Could you repeat all of the entries exactly, leaving out any pictures?

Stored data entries
--- START ---

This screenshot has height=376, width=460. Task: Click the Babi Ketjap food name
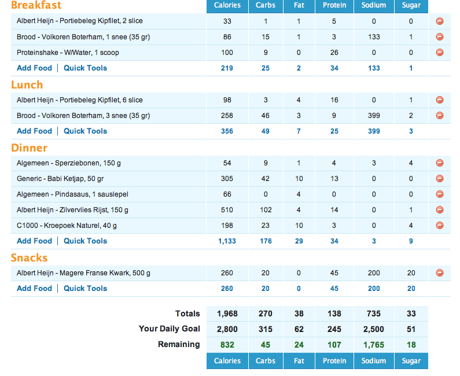point(62,179)
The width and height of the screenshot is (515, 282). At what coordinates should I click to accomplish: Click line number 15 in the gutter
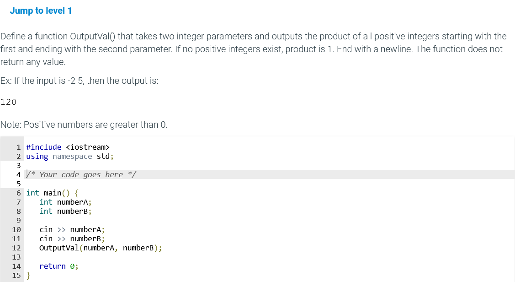[x=16, y=276]
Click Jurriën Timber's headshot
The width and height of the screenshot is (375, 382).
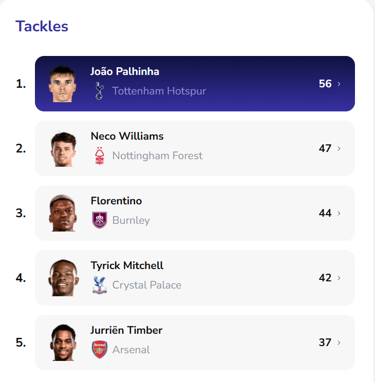click(64, 342)
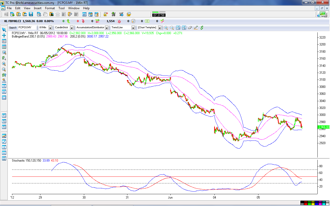Image resolution: width=330 pixels, height=206 pixels.
Task: Select the Eraser tool on the chart toolbar
Action: pos(190,27)
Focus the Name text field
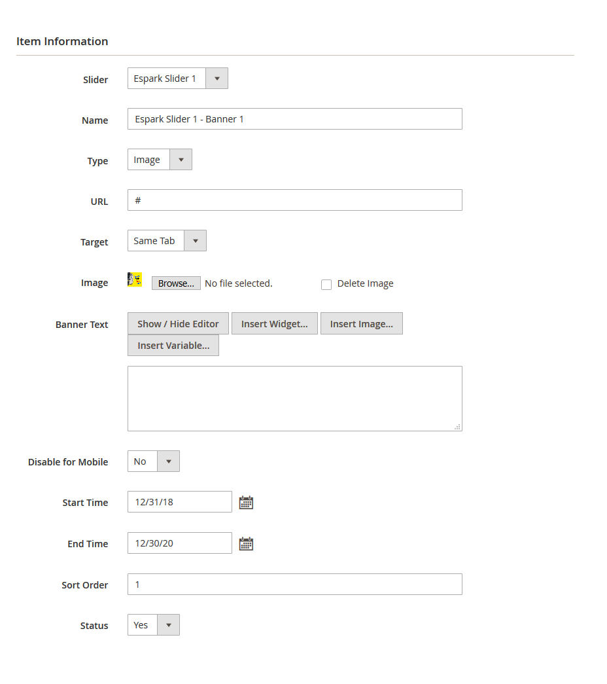The height and width of the screenshot is (684, 607). (x=294, y=119)
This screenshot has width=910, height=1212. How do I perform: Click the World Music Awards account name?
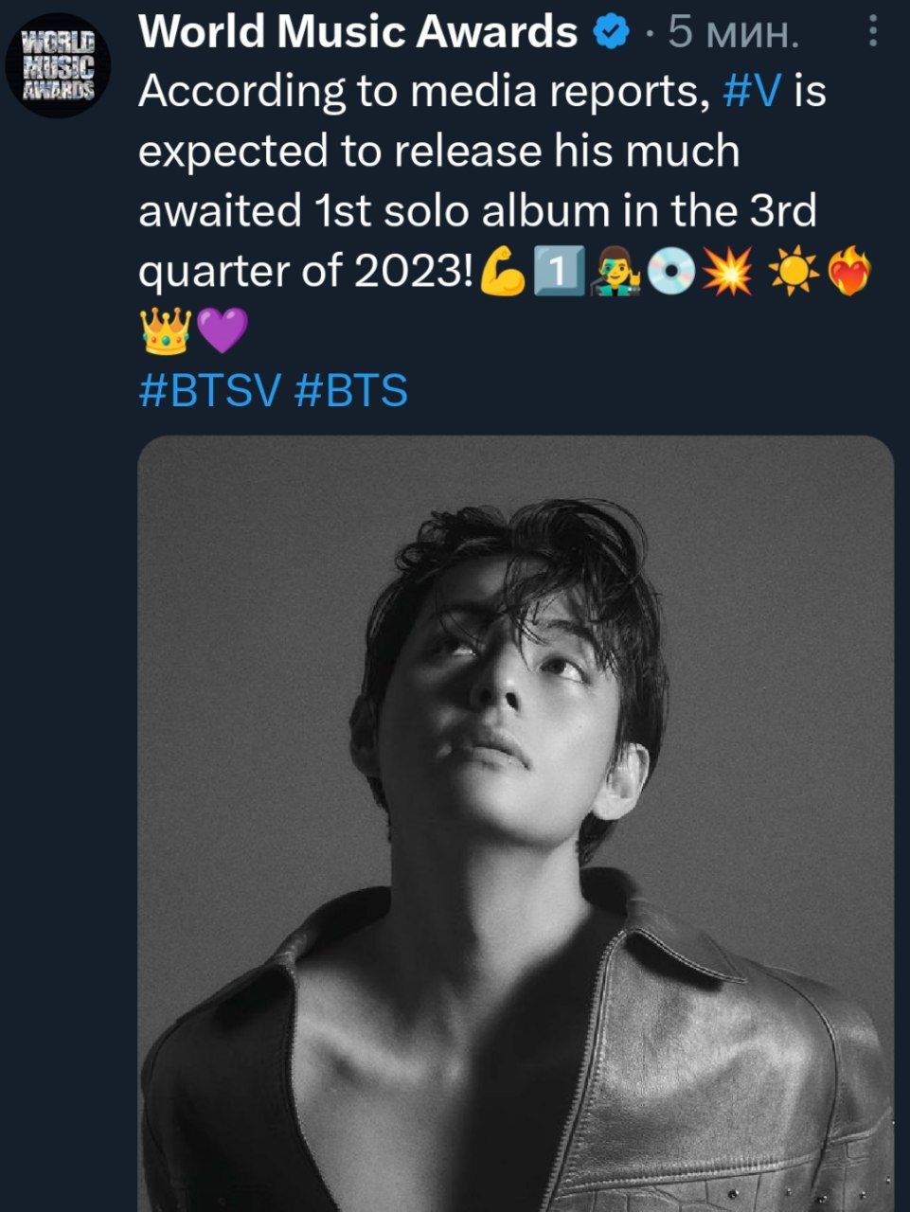358,34
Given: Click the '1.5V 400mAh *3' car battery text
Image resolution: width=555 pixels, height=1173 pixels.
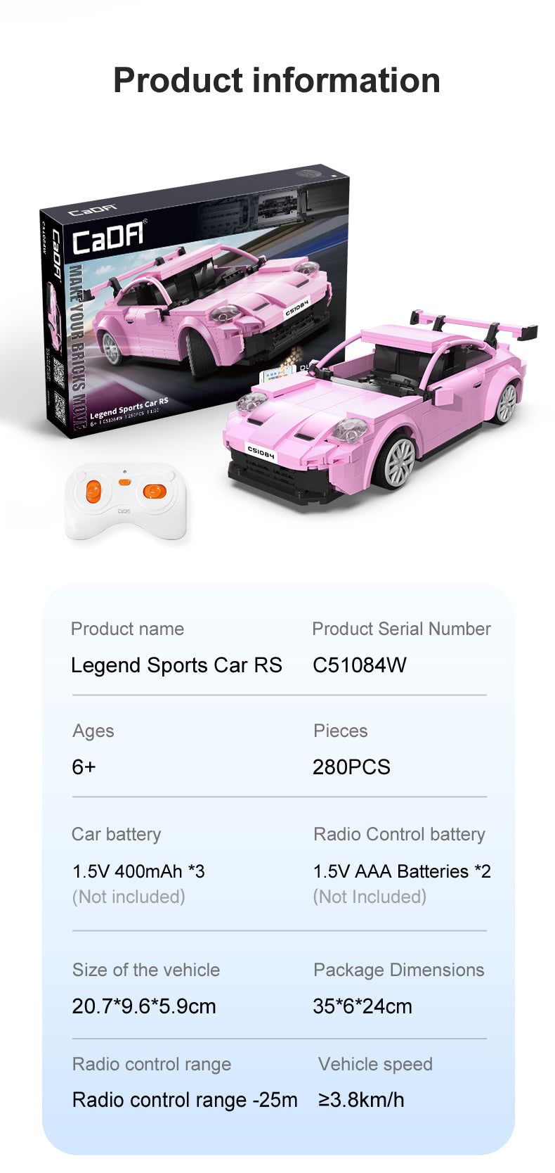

--- END ---

## Result for this task
This screenshot has height=376, width=460. Task: Click the Babi Ketjap food name
point(62,179)
The width and height of the screenshot is (515, 282). At what coordinates should I click to accomplish: Click line number 15 in the gutter
[x=16, y=276]
Click Jurriën Timber's headshot
The width and height of the screenshot is (375, 382).
click(64, 342)
Image resolution: width=330 pixels, height=206 pixels.
Task: Select the Eraser tool on the chart toolbar
Action: pos(190,27)
Focus the Name text field
The height and width of the screenshot is (684, 607). (x=294, y=119)
This screenshot has width=910, height=1212. How do I perform: Click the World Music Awards account name?
358,34
Given: Click the '1.5V 400mAh *3' car battery text
Image resolution: width=555 pixels, height=1173 pixels.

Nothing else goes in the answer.